You are viewing a plain text version of this content. The canonical link for it is here.
Posted to issues@spark.apache.org by "Michael Armbrust (JIRA)" <ji...@apache.org> on 2015/07/08 23:20:05 UTC
[jira] [Commented] (SPARK-7549) Support aggregating over nested
fields
[ https://issues.apache.org/jira/browse/SPARK-7549?page=com.atlassian.jira.plugin.system.issuetabpanels:comment-tabpanel&focusedCommentId=14619387#comment-14619387 ]
Michael Armbrust commented on SPARK-7549:
-----------------------------------------
This seems underspecified to me.

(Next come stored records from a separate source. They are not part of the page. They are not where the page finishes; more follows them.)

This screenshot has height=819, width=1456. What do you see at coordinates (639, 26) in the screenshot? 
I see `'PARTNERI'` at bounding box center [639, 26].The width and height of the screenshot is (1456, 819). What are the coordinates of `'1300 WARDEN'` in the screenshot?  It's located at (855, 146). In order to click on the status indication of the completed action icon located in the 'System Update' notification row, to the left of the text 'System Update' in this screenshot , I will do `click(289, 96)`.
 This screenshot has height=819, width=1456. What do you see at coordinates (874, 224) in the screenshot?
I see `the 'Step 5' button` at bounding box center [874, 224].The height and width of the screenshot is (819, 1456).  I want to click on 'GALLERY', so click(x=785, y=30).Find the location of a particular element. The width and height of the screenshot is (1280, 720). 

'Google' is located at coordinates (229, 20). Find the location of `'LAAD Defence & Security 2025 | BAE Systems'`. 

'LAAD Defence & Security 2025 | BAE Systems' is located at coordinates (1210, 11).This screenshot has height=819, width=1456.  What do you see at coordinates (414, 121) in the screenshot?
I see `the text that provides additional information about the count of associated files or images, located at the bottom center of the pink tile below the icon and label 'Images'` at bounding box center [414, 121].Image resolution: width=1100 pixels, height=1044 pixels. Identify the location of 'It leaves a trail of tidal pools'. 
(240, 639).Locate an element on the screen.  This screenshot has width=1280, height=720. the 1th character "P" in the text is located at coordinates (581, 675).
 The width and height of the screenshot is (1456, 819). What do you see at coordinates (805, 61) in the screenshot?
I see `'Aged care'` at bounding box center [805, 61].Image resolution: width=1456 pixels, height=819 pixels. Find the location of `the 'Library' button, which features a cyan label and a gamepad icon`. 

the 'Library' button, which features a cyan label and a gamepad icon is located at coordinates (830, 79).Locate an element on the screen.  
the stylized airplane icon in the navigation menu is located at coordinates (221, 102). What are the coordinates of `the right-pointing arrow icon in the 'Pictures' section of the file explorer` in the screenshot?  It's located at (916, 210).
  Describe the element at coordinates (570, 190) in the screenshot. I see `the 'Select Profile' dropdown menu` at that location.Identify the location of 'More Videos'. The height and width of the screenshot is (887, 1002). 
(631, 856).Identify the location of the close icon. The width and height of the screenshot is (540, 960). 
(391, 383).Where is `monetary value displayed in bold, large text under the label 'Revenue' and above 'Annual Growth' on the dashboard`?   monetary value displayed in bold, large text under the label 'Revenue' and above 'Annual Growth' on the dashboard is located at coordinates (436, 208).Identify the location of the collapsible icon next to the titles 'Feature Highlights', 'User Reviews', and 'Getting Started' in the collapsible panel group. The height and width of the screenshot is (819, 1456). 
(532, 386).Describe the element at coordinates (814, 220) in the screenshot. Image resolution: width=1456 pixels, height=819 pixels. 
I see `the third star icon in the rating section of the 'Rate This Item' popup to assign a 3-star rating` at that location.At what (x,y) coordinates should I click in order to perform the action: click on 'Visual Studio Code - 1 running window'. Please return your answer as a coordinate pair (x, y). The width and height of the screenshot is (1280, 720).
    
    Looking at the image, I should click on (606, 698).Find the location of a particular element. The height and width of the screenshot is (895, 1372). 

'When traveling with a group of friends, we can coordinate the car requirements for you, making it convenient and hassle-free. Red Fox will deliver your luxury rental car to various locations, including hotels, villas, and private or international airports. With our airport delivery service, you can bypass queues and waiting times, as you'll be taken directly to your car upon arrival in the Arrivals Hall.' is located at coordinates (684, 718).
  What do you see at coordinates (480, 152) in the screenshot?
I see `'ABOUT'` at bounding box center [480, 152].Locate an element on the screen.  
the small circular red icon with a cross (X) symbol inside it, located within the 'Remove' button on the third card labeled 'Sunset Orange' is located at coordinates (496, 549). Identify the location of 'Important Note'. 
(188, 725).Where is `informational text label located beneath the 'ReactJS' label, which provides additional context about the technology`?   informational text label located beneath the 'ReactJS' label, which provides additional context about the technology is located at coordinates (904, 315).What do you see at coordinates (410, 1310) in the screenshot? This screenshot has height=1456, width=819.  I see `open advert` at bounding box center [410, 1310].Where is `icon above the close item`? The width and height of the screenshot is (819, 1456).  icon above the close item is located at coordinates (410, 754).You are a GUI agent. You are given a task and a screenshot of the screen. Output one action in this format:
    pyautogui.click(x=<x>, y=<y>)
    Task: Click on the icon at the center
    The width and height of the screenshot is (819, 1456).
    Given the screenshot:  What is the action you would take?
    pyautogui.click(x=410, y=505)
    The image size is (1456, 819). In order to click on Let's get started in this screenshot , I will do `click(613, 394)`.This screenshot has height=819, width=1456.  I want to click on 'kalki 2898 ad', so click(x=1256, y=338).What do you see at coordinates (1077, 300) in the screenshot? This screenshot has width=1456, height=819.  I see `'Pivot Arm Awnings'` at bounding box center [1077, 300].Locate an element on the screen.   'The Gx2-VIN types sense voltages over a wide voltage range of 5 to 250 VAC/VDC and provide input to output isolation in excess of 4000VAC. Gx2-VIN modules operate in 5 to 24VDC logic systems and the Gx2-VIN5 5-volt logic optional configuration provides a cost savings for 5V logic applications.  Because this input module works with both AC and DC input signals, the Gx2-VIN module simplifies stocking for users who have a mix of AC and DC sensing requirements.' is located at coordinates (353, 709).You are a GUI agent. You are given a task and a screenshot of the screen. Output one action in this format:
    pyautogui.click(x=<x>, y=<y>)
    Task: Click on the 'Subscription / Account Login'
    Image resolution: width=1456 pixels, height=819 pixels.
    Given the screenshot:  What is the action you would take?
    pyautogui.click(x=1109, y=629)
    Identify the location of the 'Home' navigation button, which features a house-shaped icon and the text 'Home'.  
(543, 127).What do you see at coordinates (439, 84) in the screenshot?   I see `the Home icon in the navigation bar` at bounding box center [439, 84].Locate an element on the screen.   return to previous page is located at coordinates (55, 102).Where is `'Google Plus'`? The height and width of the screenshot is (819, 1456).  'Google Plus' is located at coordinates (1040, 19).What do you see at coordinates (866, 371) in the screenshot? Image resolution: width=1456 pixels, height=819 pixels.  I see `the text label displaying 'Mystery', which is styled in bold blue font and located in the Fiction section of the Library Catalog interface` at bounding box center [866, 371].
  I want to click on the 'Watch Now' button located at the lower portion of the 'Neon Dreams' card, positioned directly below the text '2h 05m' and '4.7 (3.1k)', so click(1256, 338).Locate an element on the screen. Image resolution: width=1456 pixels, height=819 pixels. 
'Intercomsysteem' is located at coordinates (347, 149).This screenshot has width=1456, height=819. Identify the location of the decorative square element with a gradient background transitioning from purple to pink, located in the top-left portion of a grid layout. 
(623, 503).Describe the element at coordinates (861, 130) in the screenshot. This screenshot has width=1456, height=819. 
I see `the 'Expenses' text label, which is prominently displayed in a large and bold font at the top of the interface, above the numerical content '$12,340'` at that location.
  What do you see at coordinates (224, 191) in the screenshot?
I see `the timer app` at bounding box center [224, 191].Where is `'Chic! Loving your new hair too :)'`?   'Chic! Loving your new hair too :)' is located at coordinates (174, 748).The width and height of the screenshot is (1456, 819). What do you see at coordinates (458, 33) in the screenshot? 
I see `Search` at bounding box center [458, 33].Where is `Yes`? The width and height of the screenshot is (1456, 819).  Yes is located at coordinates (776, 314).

Given the following:
{code}
val df = Seq((1, Seq(1,2,3)), (2, Seq(3,4,5))).toDF("a", "b")
{code}
What does {{df.select(min($"b"))}} return? Is it {{1}} or {{1,3}}? If you want the former, I'd suggest you use {{explode}}. If you want the later, maybe we should just have UDFs that work for the cases that make sense instead of messing with the aggregation pathway.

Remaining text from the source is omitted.